From a distributor perspective, it has never been more important to invest in and maintain strong inventory to help the industry overcome any sudden market turbulence, argued Maggs.
“Forward planning, ordering many months in advance of expected demand, and holding large inventory all provide a crucial means of staying ahead of lead-time extensions and product availability issues. It is only by constantly tracking the market, anticipating future bottlenecks, and acting before they occur that distributors can ensure product continuity and maintain speed of supply,” he explained.
This sort of foresight has proved vital in minimising problems which has been exacerbated by Brexit.
“Throughout January, many companies shipping into or out of the UK saw delays to their shipments due to the new customs processes implemented from Brexit. We know that significant shipment delays occurred throughout January, but disruptions were worse for some companies than others.
“For Mouser specifically, forward planning was critical to minimising the shipment delays to our customers, as we set up a new logistics system that avoided any transfer across EU–UK borders. Since Brexit, we have shipped products directly from the US to EU countries or directly from the US to the UK - made possible because of our central distribution facility in Texas.
“In the past, all EU shipments (including those UK-bound) would land in Paris Charles de Gaulle Airport and then be transported to their final destinations. Post-Brexit, UK shipments go directly to London’s Stansted Airport, bypassing the need to cross EU borders. Consequently, shipments to customers in the EU were not affected, and our shipments to UK customers were expedited faster by avoiding EU–UK borders.”

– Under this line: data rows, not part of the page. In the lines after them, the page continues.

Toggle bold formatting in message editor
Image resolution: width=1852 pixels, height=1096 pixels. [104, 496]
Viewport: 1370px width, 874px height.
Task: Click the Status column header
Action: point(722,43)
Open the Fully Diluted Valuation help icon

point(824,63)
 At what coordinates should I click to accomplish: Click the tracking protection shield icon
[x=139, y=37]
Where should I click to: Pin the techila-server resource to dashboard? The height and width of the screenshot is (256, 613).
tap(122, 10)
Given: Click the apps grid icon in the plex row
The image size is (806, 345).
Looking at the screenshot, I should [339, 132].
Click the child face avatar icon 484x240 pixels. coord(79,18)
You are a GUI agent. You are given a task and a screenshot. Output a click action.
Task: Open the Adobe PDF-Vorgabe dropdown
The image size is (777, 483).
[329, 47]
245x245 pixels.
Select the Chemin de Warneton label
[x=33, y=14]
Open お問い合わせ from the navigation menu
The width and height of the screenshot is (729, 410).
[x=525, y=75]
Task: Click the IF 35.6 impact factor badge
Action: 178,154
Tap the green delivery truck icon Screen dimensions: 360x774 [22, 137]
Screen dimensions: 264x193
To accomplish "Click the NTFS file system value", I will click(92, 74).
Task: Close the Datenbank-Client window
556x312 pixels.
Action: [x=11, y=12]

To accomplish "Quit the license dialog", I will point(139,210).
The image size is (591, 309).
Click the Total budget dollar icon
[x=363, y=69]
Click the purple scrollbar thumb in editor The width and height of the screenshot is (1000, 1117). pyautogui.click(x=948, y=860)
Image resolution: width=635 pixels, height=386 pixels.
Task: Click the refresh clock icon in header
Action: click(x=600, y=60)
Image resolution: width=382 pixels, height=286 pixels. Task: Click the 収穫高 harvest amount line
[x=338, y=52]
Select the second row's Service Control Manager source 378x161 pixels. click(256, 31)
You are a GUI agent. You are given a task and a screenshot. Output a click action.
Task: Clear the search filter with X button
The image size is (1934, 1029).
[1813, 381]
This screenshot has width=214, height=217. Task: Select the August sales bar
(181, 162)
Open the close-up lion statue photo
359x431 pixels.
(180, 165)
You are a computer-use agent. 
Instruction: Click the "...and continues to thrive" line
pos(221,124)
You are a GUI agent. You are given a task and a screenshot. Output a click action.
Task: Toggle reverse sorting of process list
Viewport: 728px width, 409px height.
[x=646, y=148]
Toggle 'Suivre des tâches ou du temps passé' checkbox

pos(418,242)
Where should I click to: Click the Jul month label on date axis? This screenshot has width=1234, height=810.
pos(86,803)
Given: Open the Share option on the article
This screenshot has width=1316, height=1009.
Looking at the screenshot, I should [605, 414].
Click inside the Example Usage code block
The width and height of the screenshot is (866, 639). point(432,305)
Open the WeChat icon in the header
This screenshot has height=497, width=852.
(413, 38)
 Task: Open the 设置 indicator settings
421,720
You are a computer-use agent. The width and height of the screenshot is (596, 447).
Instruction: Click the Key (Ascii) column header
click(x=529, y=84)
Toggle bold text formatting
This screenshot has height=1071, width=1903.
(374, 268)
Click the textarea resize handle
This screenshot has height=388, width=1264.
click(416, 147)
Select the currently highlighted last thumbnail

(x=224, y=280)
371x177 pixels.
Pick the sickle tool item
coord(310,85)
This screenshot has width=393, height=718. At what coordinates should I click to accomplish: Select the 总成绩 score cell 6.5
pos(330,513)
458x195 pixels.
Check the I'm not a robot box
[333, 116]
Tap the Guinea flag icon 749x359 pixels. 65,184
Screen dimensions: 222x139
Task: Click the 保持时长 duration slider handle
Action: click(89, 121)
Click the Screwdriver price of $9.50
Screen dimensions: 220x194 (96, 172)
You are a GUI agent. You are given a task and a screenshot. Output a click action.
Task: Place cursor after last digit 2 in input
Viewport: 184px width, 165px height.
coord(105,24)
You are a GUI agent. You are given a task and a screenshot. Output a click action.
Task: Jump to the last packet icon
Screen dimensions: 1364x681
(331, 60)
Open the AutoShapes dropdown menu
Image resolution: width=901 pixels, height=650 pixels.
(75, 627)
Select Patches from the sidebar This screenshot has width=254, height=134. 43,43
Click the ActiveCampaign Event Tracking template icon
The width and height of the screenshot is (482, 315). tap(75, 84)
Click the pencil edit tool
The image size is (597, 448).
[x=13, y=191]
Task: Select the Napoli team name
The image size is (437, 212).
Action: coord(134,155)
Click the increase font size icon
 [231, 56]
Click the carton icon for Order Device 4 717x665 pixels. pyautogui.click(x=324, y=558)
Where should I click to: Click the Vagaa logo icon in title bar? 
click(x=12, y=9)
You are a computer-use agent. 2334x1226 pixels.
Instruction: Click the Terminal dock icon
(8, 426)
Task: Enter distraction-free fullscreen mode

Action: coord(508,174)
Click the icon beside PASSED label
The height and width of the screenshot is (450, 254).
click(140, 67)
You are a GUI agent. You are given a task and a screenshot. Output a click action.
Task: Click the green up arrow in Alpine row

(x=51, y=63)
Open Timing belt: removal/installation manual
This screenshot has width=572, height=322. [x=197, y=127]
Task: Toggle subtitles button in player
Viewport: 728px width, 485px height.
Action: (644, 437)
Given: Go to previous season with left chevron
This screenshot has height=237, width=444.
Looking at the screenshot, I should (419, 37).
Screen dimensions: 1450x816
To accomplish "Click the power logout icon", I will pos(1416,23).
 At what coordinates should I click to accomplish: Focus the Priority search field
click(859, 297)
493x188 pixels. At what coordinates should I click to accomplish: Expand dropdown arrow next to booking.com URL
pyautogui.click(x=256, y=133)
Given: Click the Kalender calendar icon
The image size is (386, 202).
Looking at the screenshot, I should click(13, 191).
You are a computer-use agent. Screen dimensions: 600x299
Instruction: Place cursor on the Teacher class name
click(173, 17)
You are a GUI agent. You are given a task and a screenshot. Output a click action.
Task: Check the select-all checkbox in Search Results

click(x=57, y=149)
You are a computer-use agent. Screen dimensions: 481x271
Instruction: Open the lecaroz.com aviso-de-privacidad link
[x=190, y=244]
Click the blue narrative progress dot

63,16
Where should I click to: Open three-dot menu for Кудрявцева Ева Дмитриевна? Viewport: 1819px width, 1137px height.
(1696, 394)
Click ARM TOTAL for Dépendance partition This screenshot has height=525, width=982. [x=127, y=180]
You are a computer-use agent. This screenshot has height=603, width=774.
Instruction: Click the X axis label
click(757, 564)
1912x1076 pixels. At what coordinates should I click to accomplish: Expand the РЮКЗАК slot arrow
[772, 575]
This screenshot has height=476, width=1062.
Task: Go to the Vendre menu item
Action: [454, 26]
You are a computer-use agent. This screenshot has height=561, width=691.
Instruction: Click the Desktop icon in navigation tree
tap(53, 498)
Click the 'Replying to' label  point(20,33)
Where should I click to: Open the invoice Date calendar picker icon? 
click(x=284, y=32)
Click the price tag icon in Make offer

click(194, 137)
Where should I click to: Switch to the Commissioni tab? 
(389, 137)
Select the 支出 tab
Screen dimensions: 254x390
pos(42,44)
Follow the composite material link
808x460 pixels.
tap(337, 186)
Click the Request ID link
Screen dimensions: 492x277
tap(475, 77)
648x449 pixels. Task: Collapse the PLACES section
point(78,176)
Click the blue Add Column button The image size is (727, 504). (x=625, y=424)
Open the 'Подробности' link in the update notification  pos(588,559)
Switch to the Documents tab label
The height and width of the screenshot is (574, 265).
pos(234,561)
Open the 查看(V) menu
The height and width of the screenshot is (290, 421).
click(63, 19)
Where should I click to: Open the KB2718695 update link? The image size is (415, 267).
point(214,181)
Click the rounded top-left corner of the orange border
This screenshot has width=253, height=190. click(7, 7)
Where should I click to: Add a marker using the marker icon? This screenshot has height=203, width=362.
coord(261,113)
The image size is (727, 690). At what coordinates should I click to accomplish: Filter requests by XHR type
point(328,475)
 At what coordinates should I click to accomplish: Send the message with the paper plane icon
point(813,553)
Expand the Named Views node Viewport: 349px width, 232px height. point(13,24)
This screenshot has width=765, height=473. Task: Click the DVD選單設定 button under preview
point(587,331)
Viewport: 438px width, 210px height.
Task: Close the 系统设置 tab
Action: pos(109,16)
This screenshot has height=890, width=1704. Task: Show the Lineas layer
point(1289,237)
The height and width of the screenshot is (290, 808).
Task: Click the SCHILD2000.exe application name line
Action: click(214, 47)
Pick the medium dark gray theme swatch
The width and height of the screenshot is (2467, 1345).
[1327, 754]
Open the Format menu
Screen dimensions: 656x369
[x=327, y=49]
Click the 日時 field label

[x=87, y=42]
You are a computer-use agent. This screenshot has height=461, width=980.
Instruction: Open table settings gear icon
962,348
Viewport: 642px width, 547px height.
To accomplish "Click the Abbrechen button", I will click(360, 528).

According to Maggs while Brexit presented significant problems for some, delays were much reduced. “We still experienced some delays due to the backlog of shipments being processed by UK customs, but we were able to minimise the disruption with careful planning.”
There is certainly more to be done and whether we will see new factories opening nearer to end markets is still up for debate and is the discussion around cost, technical expertise, value, and building business resilience. What the past few months have shown, however, is that there is a question around the management of the supply chain and whether the ideas of the past few years remain as true today as they were then.